[Saved entries]

• • • •

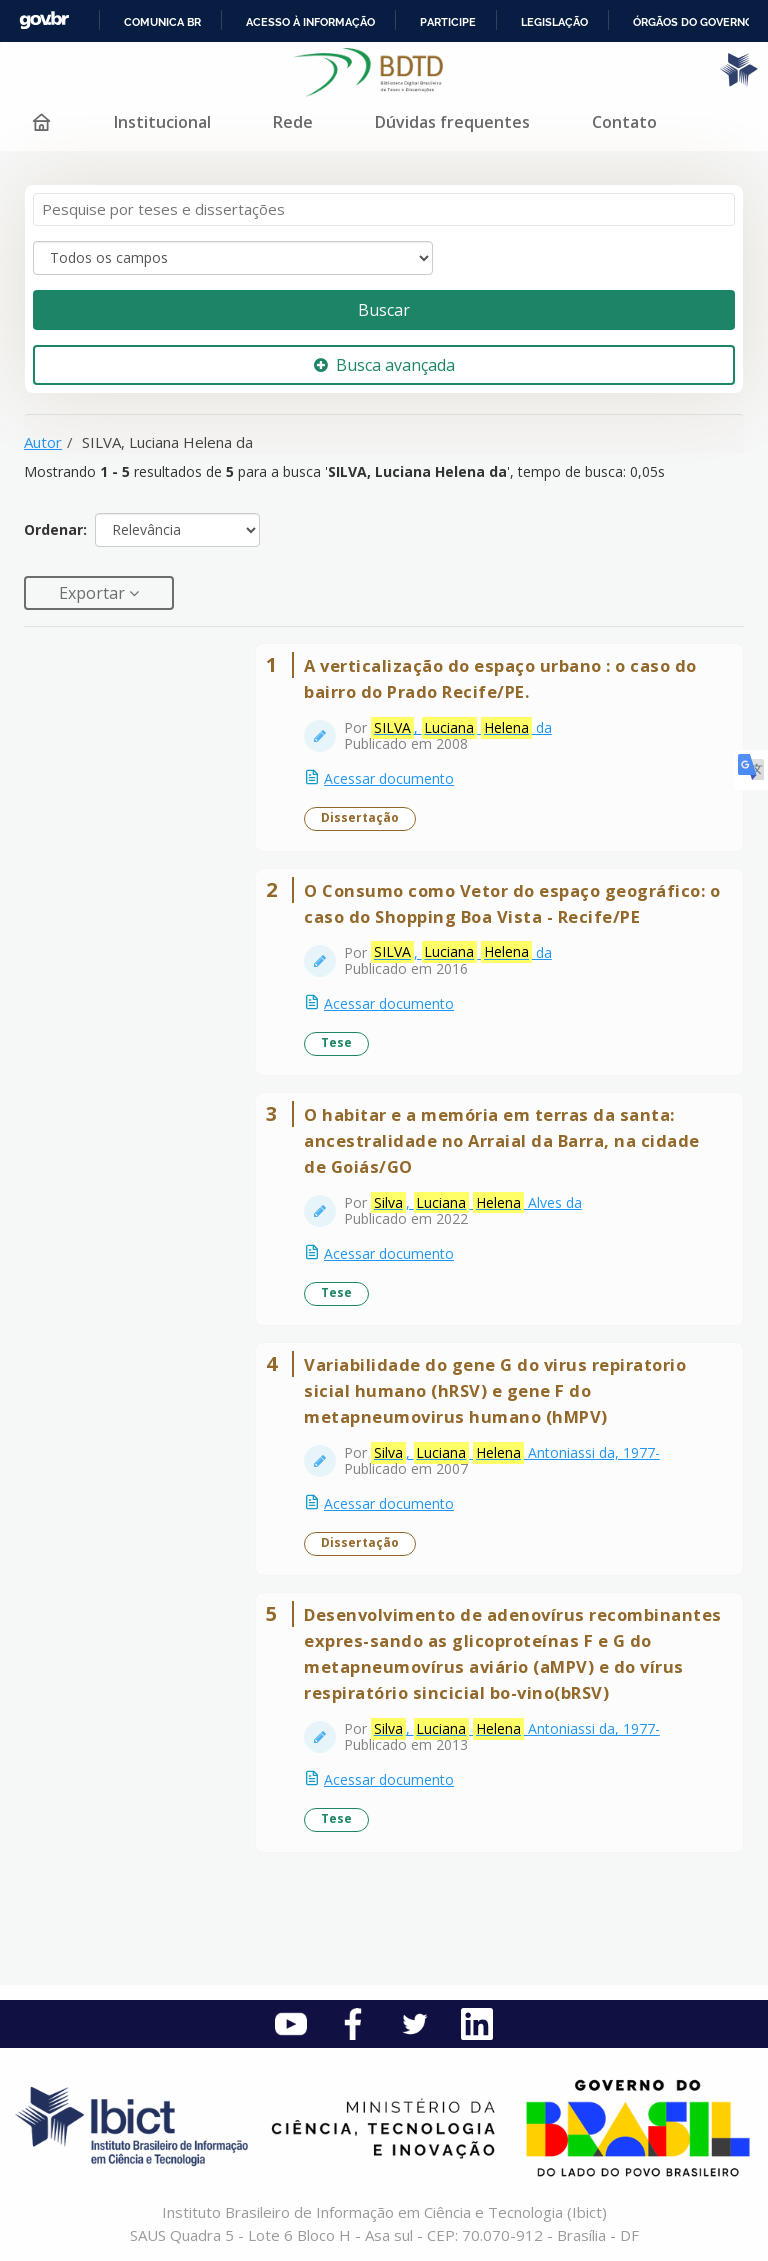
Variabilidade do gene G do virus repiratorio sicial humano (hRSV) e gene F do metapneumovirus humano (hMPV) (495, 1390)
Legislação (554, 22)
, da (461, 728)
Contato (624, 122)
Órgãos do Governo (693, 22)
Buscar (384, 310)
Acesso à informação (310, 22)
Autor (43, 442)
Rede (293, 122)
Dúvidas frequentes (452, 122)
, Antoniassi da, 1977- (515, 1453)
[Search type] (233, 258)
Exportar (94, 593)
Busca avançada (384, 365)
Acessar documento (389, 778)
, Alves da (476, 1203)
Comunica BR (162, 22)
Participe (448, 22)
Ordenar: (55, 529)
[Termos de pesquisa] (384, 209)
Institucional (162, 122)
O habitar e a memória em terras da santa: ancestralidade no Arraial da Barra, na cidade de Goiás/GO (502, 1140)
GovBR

• • • •

**What you have to do:** Find the line with "Busca avançada (384, 365)" in the data above. Restate it and all later lines word for word, ending with the last line.

**Task answer:**
Busca avançada (384, 365)
Acessar documento (389, 778)
, Alves da (476, 1203)
Comunica BR (162, 22)
Participe (448, 22)
Ordenar: (55, 529)
[Termos de pesquisa] (384, 209)
Institucional (162, 122)
O habitar e a memória em terras da santa: ancestralidade no Arraial da Barra, na cidade de Goiás/GO (502, 1140)
GovBR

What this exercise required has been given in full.